Whether an excessive deduction of the special consumption tax shall be paid additionally after receiving the refund of the special consumption tax amount.

Summary of Judgment

In cases of exporting goods on which special consumption tax, etc. has been levied, the amount of special consumption tax, etc. already paid shall be refunded, and such reason constitutes a case where the amount calculated by deducting the amount from the initial value of supply under Article 59 of the Enforcement Decree of the Value-Added Tax Act (amended by Presidential Decree No. 14471 of Dec. 31, 194), and thus, the amount equivalent to the special consumption tax refunded shall be deducted from the tax base of the value-added tax (purchase tax). In such a case, the portion equivalent to the amount equivalent to the special consumption tax, etc. refunded out of the value-added tax paid should be refunded after filing a revised tax return, and the person who purchased and exported the said goods shall make late the portion

[Reference Provisions]

Article 13 of the Value-Added Tax Act, Article 59 of the Enforcement Decree of the Value-Added Tax Act (amended by Presidential Decree No. 14471 of December 31, 1994), Article 20(2)1 of the Special Consumption Tax Act

Reference Cases

Supreme Court Decision 87Nu1095 Decided April 12, 198 (Gong1988, 853) Supreme Court Decision 87Nu1155 Decided June 28, 198 (Gong1988, 1123)

Plaintiff, Appellant

Seoul High Court Decision 200Na14888 decided May 2, 2002

Defendant, Appellee

Director of the District Office

Judgment of the lower court

Seoul High Court Decision 95Gu1219 delivered on July 21, 1995

Text

The appeal is dismissed. The costs of appeal are assessed against the plaintiff.

Reasons

We examine the grounds of appeal.

In cases of exporting goods on which special consumption tax, etc. is levied, the amount of special consumption tax, etc. already paid shall be refunded, and such reason constitutes a case where the amount calculated by deducting the amount from the initial value of supply under Article 59 of the Enforcement Decree of the Value-Added Tax Act (amended by Presidential Decree No. 14471 of Dec. 31, 1994). Therefore, the amount equivalent to the special consumption

In such cases, the business operator who supplied the above goods shall obtain a return of modification on the portion equivalent to the amount equivalent to the special consumption tax, etc. refunded among the value-added tax paid, and the person who purchased and exported the above goods shall receive the revised tax invoice from the business operator and make late payment of the excess amount of the input tax already deducted.

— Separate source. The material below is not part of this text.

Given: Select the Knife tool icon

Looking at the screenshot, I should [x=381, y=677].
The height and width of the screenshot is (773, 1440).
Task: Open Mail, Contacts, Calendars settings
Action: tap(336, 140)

The judgment below to the same purport is just, and it is not erroneous in the misapprehension of legal principles as to the tax base of value-added tax.

The precedents of party members asserted by the theory of lawsuit are not appropriate in this case.

There is no reason to discuss this issue.

Therefore, the appeal is dismissed, and all costs of appeal are assessed against the losing party. It is so decided as per Disposition by the assent of all participating Justices.